- [Set problem]: Reproduce each of the following rows verbatim, keeping every character, space, and line break unchanged.

- [Given records]:
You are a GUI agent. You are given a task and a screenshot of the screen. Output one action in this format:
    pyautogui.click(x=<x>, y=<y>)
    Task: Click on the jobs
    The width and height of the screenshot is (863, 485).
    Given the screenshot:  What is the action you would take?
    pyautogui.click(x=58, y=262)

- [Output of the task]:
You are a GUI agent. You are given a task and a screenshot of the screen. Output one action in this format:
    pyautogui.click(x=<x>, y=<y>)
    Task: Click on the jobs
    The width and height of the screenshot is (863, 485).
    Given the screenshot:  What is the action you would take?
    pyautogui.click(x=58, y=262)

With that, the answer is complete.